London Borough of Wandsworth (24 007 289)
Category : Children's care services > Child protection
Decision : Closed after initial enquiries
Decision date : 06 Oct 2024
The Ombudsman's final decision:
Summary: We will not investigate this late complaint about the Council’s response to child protection concerns. There is not a good reason for the delay in bringing the substantive part of the complaint to the Ombudsman. Any fault in more recent events has not caused injustice.
The complaint
- Ms X complained about the Council’s involvement in her children’s case. She said it failed to investigate child protection concerns relating to teachers, and failed to support the family. She said it provided incorrect information during complaint-handling.
- Miss X said her child missed out on support and this had a subsequent impact on their schooling, with two months’ lost education. She wanted the Council to apologise, provide explanations and make service improvements to the availability of mental health support for children.
The Ombudsman’s role and powers
- We cannot investigate late complaints unless we decide there are good reasons. Late complaints are when someone takes more than 12 months to complain to us about something a council has done. (Local Government Act 1974, sections 26B and 34D, as amended)
- We investigate complaints about ‘maladministration’ and ‘service failure’, which we call ‘fault’. We must also consider whether any fault has had an adverse impact on the person making the complaint, which we call ‘injustice’. We provide a free service, but must use public money carefully. We do not start or continue an investigation if we decide:
- any fault has not caused injustice to the person who complained, or
- further investigation would not lead to a different outcome, or
- we cannot achieve the outcome someone wants.

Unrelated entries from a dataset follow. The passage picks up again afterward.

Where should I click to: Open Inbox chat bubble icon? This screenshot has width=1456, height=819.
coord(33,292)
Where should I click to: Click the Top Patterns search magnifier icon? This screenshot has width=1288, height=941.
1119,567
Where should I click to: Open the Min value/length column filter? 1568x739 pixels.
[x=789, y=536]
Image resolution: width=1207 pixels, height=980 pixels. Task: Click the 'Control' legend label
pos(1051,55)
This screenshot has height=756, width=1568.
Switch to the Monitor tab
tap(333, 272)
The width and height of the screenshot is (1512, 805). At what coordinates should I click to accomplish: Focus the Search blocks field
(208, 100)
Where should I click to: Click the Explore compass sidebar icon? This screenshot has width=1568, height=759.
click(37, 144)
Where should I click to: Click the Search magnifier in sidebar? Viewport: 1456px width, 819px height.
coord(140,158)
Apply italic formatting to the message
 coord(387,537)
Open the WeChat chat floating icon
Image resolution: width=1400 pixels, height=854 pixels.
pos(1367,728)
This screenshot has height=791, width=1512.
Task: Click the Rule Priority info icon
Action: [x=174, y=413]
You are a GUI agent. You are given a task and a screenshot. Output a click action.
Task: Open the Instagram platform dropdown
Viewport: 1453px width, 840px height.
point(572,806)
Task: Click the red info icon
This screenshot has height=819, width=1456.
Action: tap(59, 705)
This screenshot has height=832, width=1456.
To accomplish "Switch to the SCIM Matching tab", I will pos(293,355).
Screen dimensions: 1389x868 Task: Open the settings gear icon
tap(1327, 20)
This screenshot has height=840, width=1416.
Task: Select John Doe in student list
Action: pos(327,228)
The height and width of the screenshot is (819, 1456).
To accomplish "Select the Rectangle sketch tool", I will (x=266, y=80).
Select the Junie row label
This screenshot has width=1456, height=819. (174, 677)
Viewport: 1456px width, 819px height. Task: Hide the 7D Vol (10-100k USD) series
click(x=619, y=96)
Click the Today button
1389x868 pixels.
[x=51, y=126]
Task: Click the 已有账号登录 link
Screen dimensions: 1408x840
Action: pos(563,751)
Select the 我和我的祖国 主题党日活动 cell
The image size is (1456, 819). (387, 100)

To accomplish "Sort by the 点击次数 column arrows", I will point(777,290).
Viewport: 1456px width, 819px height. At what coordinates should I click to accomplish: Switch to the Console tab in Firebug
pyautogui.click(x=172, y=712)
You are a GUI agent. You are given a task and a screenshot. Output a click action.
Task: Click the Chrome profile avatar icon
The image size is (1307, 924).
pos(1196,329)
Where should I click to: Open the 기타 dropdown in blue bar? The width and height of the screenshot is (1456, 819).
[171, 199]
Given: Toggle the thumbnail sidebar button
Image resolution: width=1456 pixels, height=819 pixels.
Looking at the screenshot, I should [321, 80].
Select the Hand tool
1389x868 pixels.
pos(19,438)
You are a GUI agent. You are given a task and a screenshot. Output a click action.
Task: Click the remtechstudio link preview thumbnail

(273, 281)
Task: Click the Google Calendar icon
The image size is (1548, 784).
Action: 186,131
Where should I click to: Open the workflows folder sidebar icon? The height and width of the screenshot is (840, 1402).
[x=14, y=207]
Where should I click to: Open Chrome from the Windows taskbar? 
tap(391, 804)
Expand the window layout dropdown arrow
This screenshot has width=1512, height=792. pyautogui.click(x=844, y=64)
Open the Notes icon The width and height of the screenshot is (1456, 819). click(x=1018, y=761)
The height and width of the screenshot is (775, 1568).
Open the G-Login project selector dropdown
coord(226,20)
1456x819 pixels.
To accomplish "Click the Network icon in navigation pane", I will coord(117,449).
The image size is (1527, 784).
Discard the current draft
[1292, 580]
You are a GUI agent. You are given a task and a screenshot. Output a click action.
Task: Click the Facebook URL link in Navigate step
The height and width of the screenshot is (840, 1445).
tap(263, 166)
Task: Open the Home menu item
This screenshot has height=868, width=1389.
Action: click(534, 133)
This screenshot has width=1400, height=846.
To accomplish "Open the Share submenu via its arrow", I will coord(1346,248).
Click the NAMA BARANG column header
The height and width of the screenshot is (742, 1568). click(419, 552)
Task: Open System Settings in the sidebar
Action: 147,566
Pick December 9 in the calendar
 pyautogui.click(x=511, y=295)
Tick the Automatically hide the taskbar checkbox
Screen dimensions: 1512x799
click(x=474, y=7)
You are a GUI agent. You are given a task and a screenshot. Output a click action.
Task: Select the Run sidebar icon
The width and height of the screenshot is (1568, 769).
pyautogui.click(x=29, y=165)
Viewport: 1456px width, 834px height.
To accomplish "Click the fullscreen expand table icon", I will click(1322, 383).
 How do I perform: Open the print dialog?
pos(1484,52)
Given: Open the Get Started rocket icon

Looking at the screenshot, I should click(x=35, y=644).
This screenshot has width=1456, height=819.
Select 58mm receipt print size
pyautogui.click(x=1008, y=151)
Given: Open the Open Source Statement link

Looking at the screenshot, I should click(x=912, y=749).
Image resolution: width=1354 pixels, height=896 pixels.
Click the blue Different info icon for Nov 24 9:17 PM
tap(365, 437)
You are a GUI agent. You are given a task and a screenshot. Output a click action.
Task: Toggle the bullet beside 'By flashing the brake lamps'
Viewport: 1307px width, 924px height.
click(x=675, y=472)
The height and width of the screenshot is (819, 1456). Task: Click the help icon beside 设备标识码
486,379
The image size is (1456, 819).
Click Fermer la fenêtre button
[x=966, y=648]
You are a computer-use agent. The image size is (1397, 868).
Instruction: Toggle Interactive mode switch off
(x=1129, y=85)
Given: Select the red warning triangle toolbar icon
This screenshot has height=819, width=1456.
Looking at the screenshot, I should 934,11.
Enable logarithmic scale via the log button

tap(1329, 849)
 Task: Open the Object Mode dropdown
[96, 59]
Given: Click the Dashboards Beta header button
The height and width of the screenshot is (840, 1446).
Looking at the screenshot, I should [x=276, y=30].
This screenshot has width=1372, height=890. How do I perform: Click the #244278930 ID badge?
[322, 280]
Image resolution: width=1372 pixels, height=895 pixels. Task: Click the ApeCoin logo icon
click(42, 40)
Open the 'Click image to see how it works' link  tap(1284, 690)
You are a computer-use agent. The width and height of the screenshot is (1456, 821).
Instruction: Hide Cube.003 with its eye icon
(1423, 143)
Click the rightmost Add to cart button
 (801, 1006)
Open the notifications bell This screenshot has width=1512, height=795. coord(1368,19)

(Local Government Act 1974, section 24A(6), as amended, section 34(B))
How I considered this complaint
- I considered information provided by the complainant.
- I considered the Ombudsman’s Assessment Code.
My assessment
- Ms X’s complaint relates to alleged incidents in late 2022 between her children and their teachers. Ms X says she raised concerns via a service supporting her children in June 2023, but that no action followed.
- Ms X complained to the Council in March 2024. The Council considered the matter at stages one and two of its internal complaints process and issued a final response in May 2024. Ms X complained to us in July 2024.
- The law says people must bring complaints to us within 12 months of becoming aware of the matter unless there are good reasons. Ms X complained to the Council nine months after she says she raised her concerns, and it also took a further two months for her to bring her complaint to us after she received the Council’s final response. The Council responded promptly to Ms X’s complaints, so it was not responsible for the delay in the matter being brought to us. There is not sufficient justification for us to consider the substantial part of the complaint now.
- Parts of Ms X’s complaint are about more recent events. These more recent parts of the complaint concern the Council’s record-keeping and accuracy of information relating to any investigation that took place in 2023.
- Ms X had withdrawn her children from the relevant school by early 2023 and they had no subsequent contact with the teachers. The Council’s record-keeping and information it held had no bearing on the children and so any fault in these matters did not cause any injustice. Given this, and that these matters are peripheral to the late substantive matter, we could not achieve a meaningful outcome in this case.
Final decision
- We will not investigate Ms X’s complaint because the substantive matter is late, and any fault in more recent events did not cause the children injustice.